■ Your task:
Scan the entries for lines with the word "link", then copy those lines.

■ Provided material:
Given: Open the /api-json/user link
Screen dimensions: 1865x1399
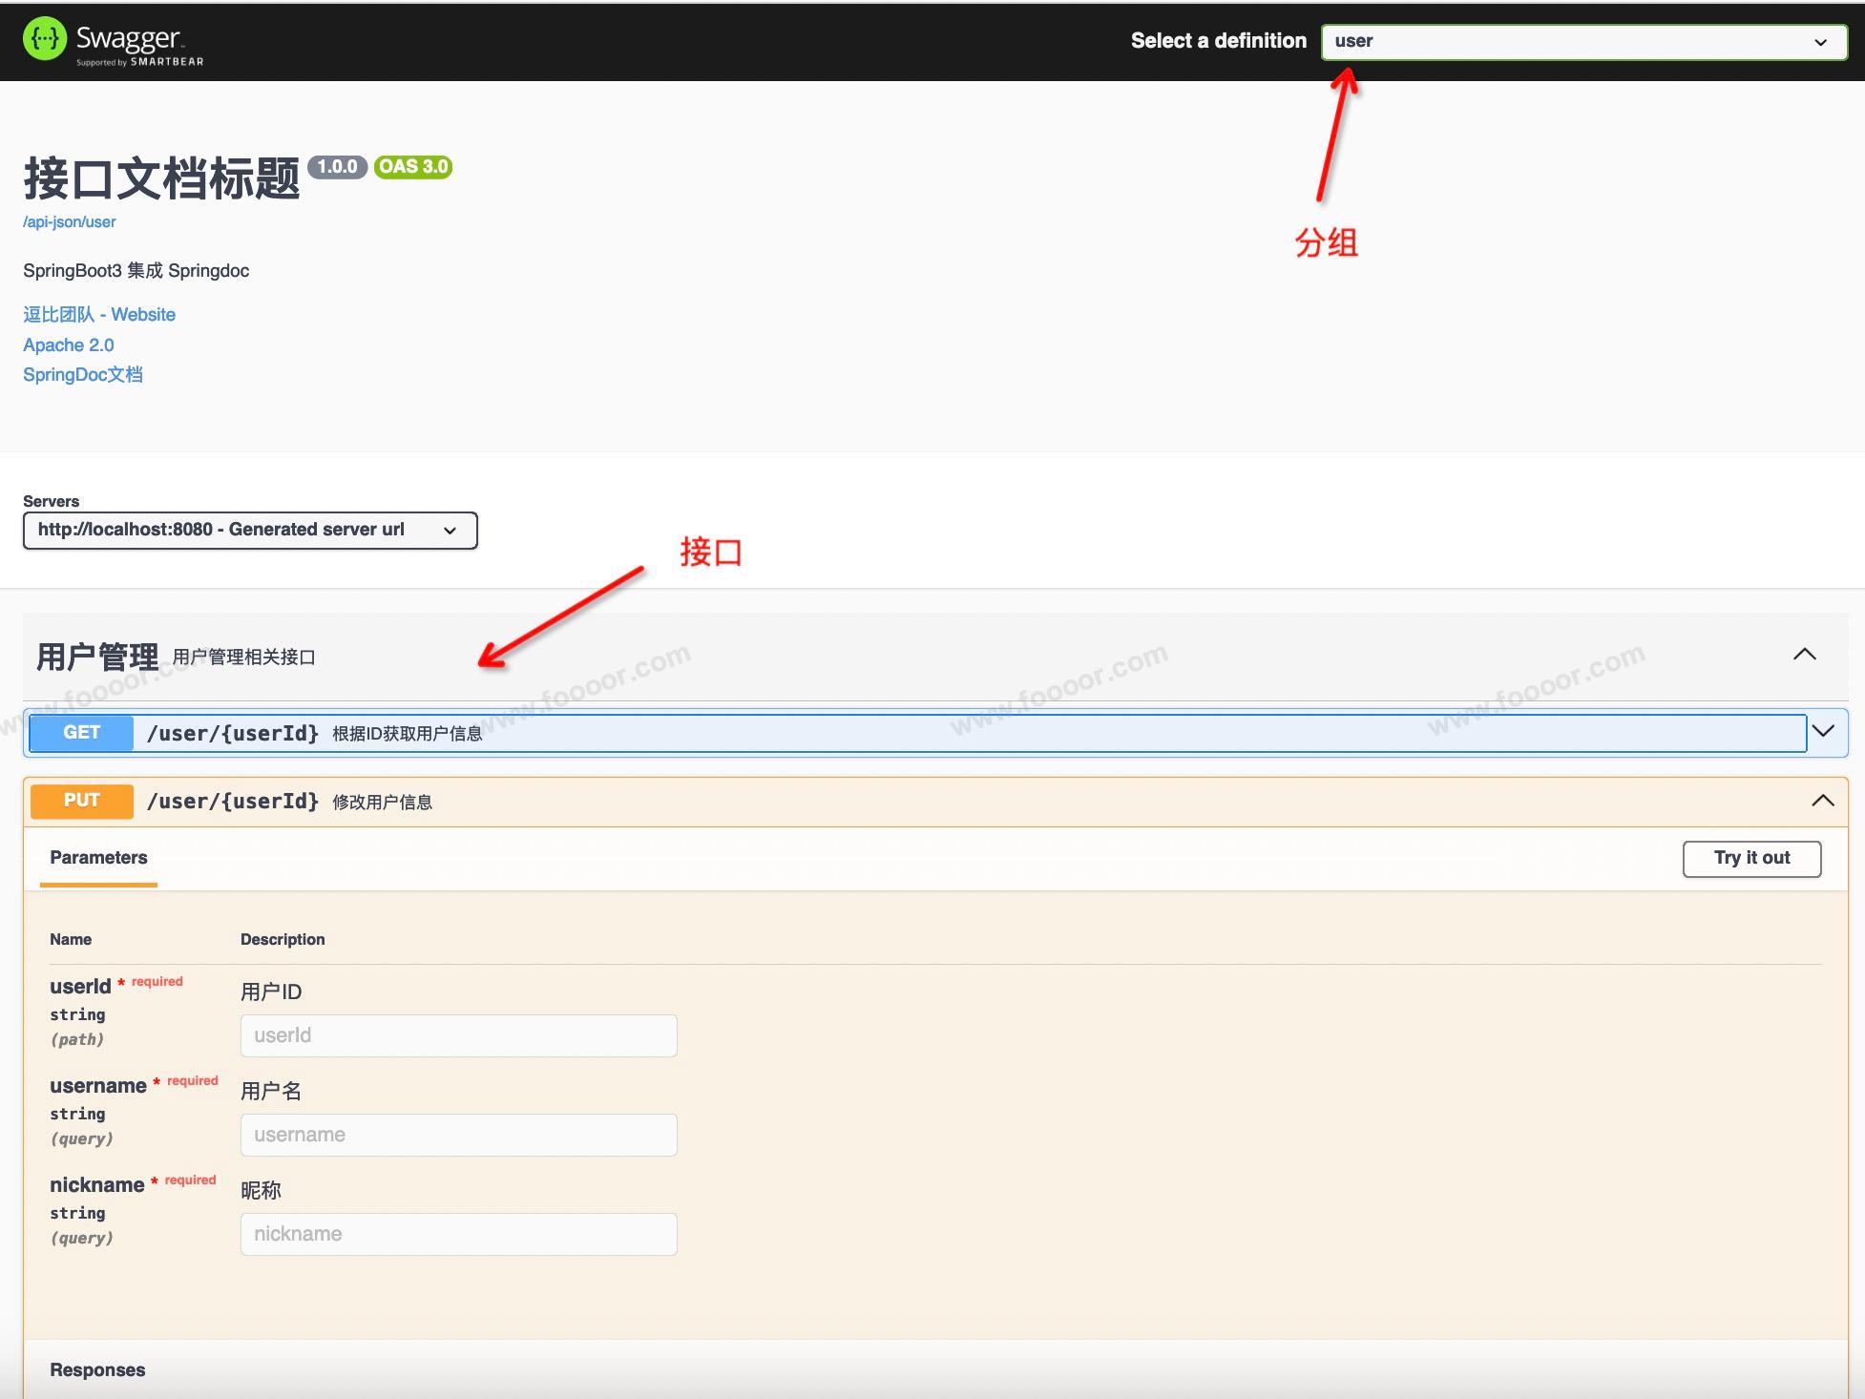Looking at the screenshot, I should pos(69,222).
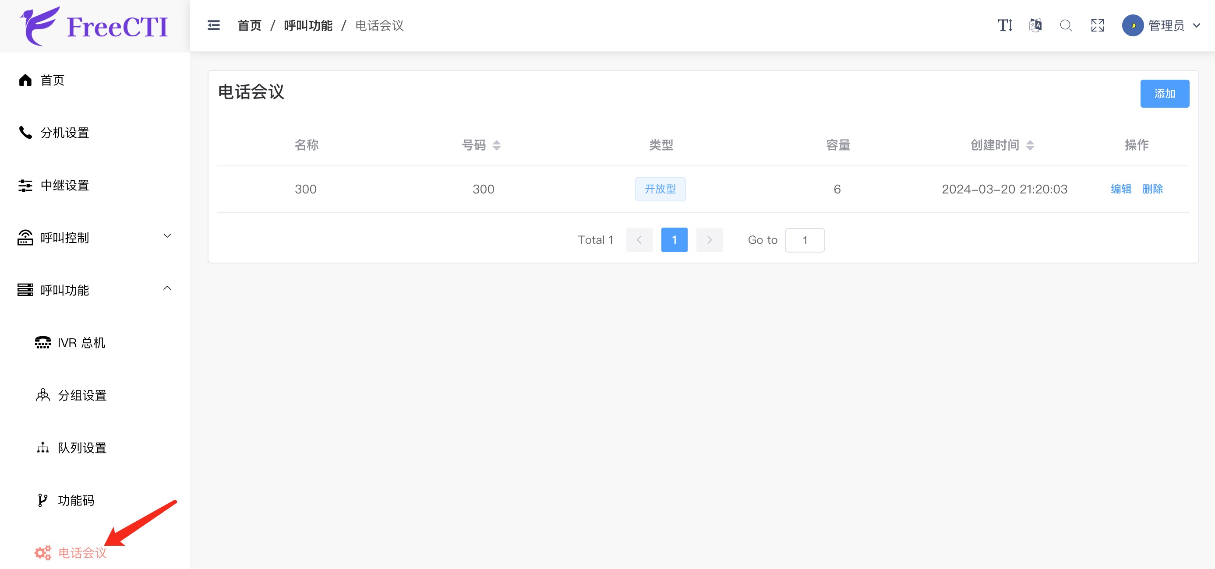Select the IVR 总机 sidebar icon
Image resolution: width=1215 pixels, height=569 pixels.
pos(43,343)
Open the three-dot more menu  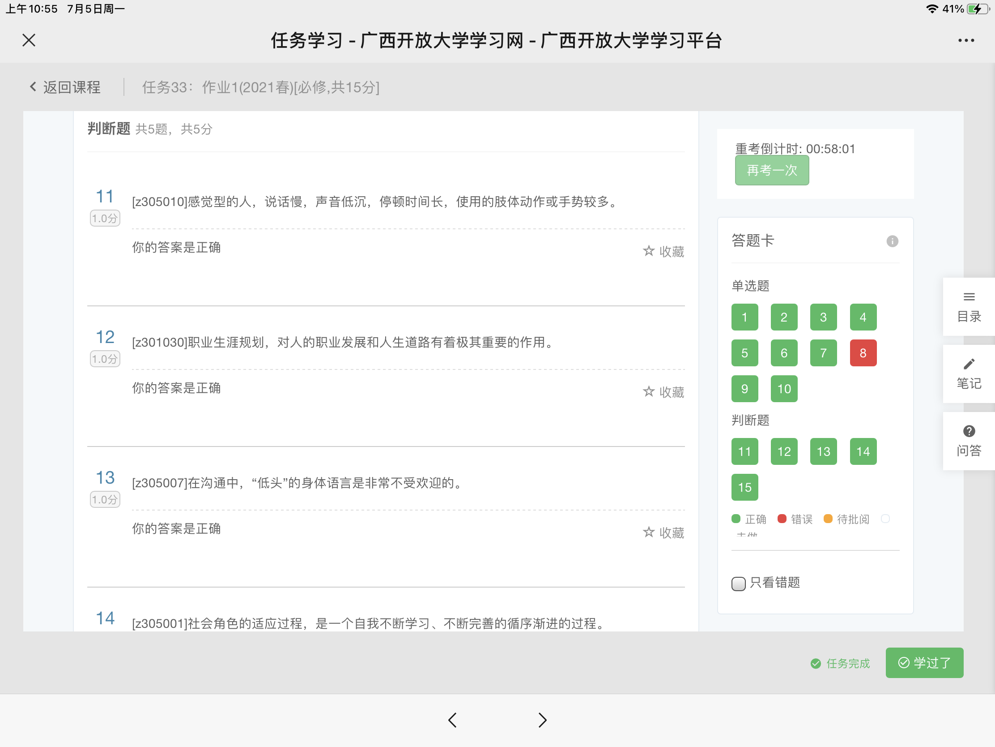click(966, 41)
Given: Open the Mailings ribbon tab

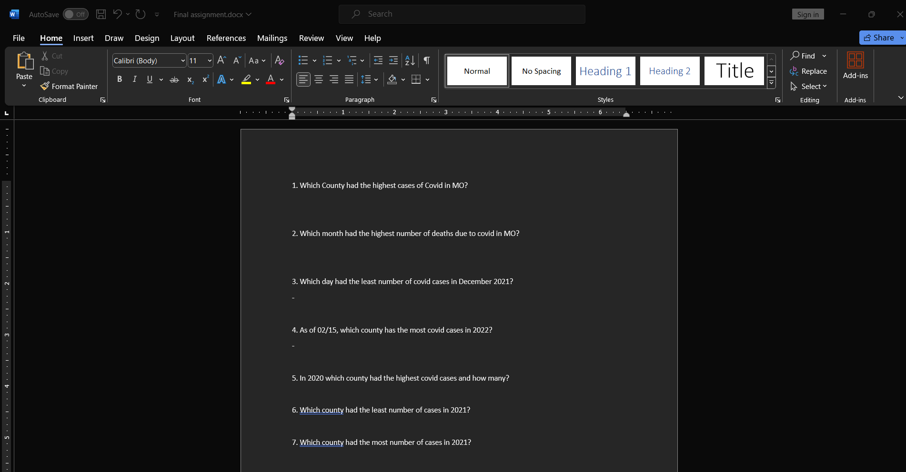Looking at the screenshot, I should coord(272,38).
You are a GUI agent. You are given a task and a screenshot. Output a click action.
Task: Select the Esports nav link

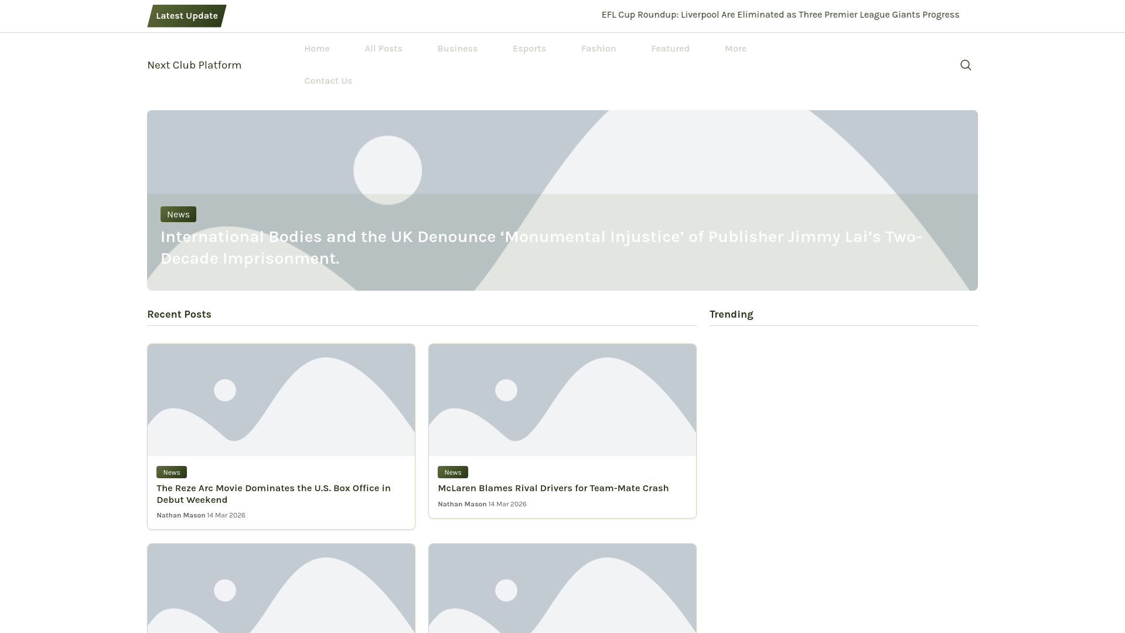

■ Solution to the problem:
Given: Open the /api-json/user link
Task: Select the Esports nav link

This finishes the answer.